Posted by Nathan Webb | Jun 13, 2013 | 1 Comment

Missouri v. McNeely, ___U.S. ___, 2013 WL 1628934 (April 17, 2013) now holds that warrantless searches, via blood draws, for alcohol detection in DUI, Vehicular Assault and Vehicular Homicide cases impermissible as the natural dissipation of alcohol is not a per se exigent circumstances exception to the warrant requirement under the 4th Amendment.

How will this affect those cases in which blood is drawn for a Washington DUI arrest wherein the individual is incapable or unable to provide a breath test or is being treated in the hospital for injuries?

These individuals are read an Implied Consent Warning for Blood and the Government's position will be that since they are advised it is voluntary, it is an exception; however, I believe quite clearly the Supreme Court holds steadfast that a warrantless search via blood draw, regardless of the nature, in a DUI case is impermissible.  The reason I believe it is impermissible is that in the Implied Consent context, there are repercussions for a Refusal of the test (that is, license suspension and use as evidence of consciousness of guilt) which amount to, arguably, coercion and that makes the "consent" not really consent.Undoubtedly, there will be numerous challenges and rulings for and against the suppression of blood draw evidence under RCW 46.20.308 (2) and (3) and the Supreme Court will have to further articulate its ruling.
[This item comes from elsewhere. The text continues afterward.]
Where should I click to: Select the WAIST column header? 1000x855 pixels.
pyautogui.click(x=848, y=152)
That is the nature of the beast in DUI cases.

Believe it or not you have less rights when charged with a DUI in any state and these blood draws were a perfect example.
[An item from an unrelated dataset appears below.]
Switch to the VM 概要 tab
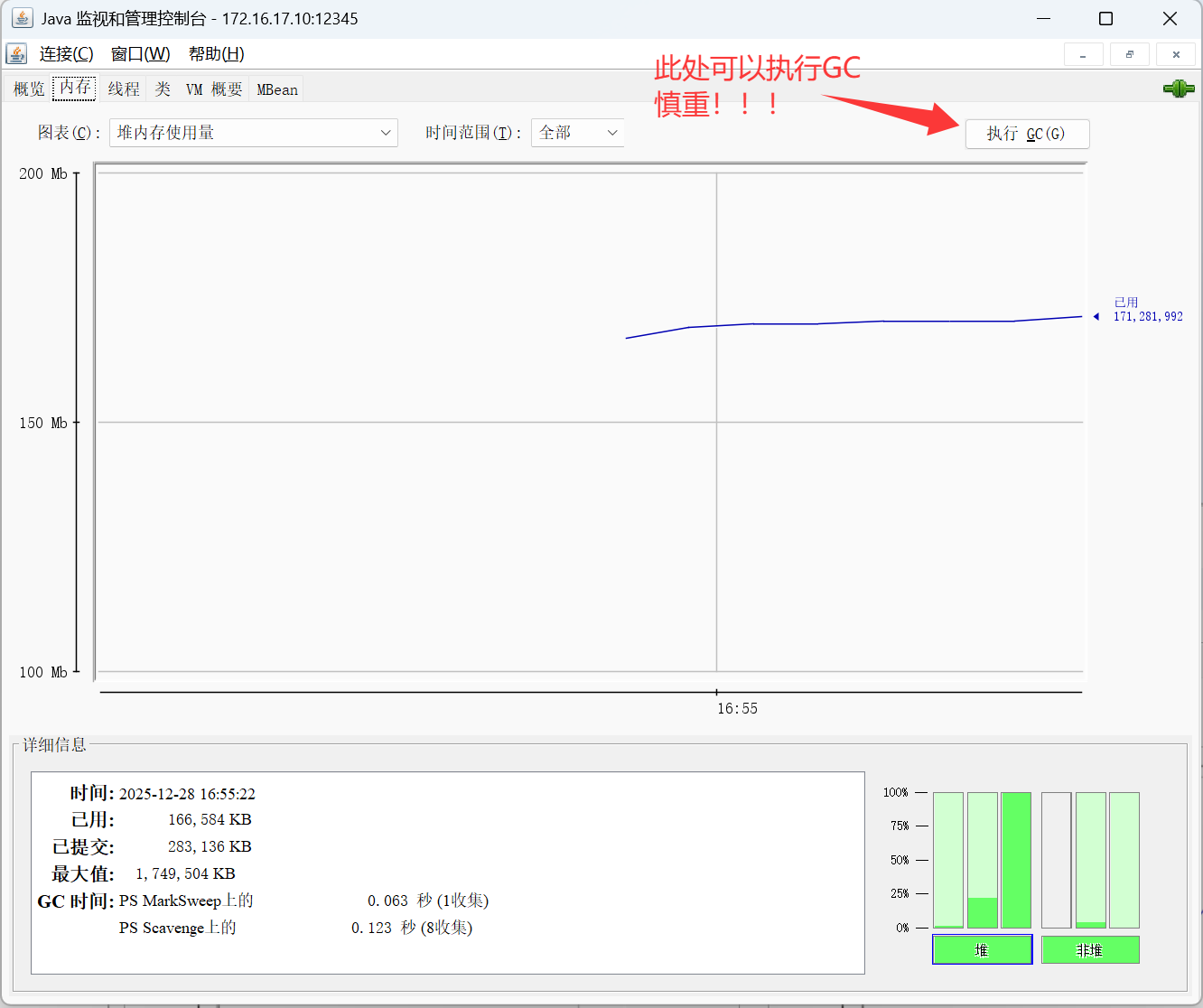1203x1008 pixels. [x=214, y=89]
Let the debate and litigation commence.

About the Author

Nathan Webb

Nathan "Nate" Webb has been repeatedly recognized by Washington Law and Politics Magazine as a Super Lawyer Rising Star, named one of Seattle's Top Attorneys by Seattle Met Magazine and is rated Superb (perfect 10 out of 10) by Avvo.com.

Comments

Officer Michl Reply

Posted Jun 13, 2013 at 15:52:16

Many don’t understand that any search and / or seizure without the benefit of a search warrant is presumed unlawful. The onus is on me to convince the court that warrantless instrusions are allowable under one of the jealously drawn exceptions to the warrant requirement. The McNeeley decision was a classic example of what happens when a government agent bulldozed such an intrusion into someones body without any authority whether under a law similar to what we have in Washington state’s Implied Consent Statute or with a warrant. We are warned about this in basic training. Unfortunately for law enforcement in the rest of the country who followed their legislated authority, there are a number of cases where blood evidence might be surpressed and cases outright dismissed. For future cases where we obtain search warrants, there will be a positive effect. Evidence obtained with a warrant is presumed to be seized lawfully and the court looks more favorably on a police officer who seeks a warrant before conducting a search or seizure. Also the public gets a better impression of the police and police moral improves when officers secure warrants.